Some 20 per cent of the fund assets, around $4 billion, are also held in global inflation-linked bonds.
Should KLM’s real estate holdings continue the 15-per-cent returns they achieved in 2012, they will surely more than cover any remaining inflation risk. The 25-per-cent returns on public real estate (about half KLM’s total in the asset class) were “very nice” says Van der Stee, congratulating his external managers for delivering them. His assessment is that the real estate managers “seem to have picked the right funds – meaning mostly international ones”.
Just a fraction over half the KLM fund’s real estate exposure is European, so there is little exposure to the struggling Dutch real estate sector. The sight of empty buildings from his office in Amstelveen, a usually thriving town just to the south of Amsterdam, suggests Van der Stee does not have to look too far for evidence of its woes.

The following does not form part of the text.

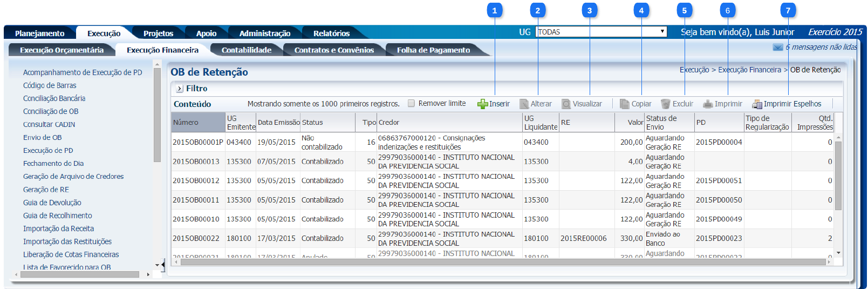This screenshot has height=289, width=868.
Task: Click the Imprimir Espelhos icon
Action: (757, 104)
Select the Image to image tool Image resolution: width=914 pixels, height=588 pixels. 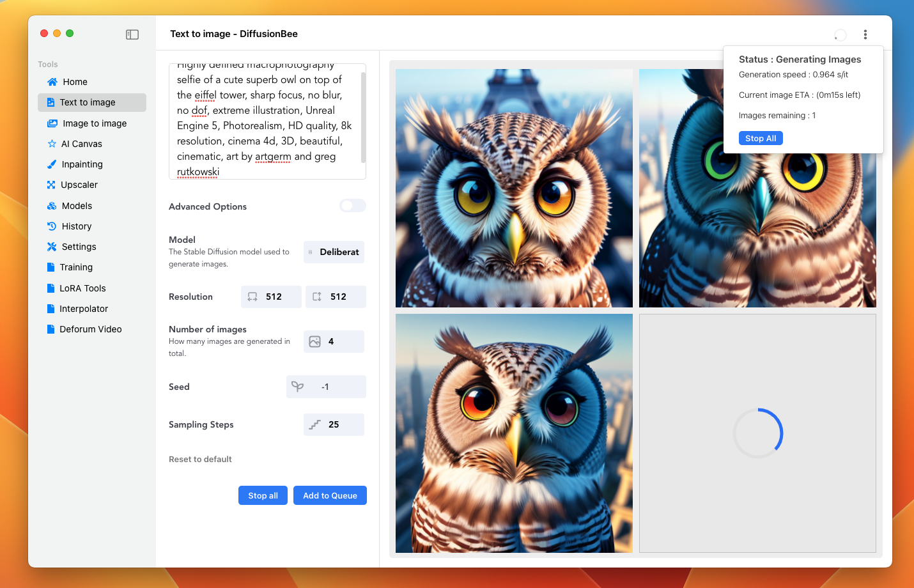click(94, 123)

Beyond hedging and real estate, the KLM funds have resisted the allures of other alternative assets up to now, but Van der Stee says they are “looking into infrastructure, which seems very attractive as a hedge.”
Cruise control
The KLM funds will keep their asset strategy “more or less the same” for the foreseeable future, according to Van der Stee. “We don’t expect a rise in inflation or interest rates in the short term, but it may happen in the medium term, which threatens returns on government bonds,” he says.
Otherwise, Van der Stee confesses to being “moderately optimistic. Of course there are some risks in the European financial markets, but these can be contained to quite some extent.”
The KLM funds’ fixed income strategy appears to have paid off handsomely in 2012, with 14-per-cent returns. Allocating some 20 per cent of the fixed income assets to emerging market and US high-yield debt has worked well, but Van der Stee cautions that there are “two faces” to the good return figures, with liabilities rising last year as interest rates and government bond yields declined further.
Van der Stee oozes contentment when he talks about the funds’ external management. “We have active management in emerging market, small-cap and mid-cap equities as well as emerging market debt, as you need it there, but the rest is passive” he says.
On being asked about his relation to the member base, Van der Stee says “managing a pension fund is very different to flying planes”. The KLM funds anyhow seem fully under control for now with their tried and tested asset mix guiding them.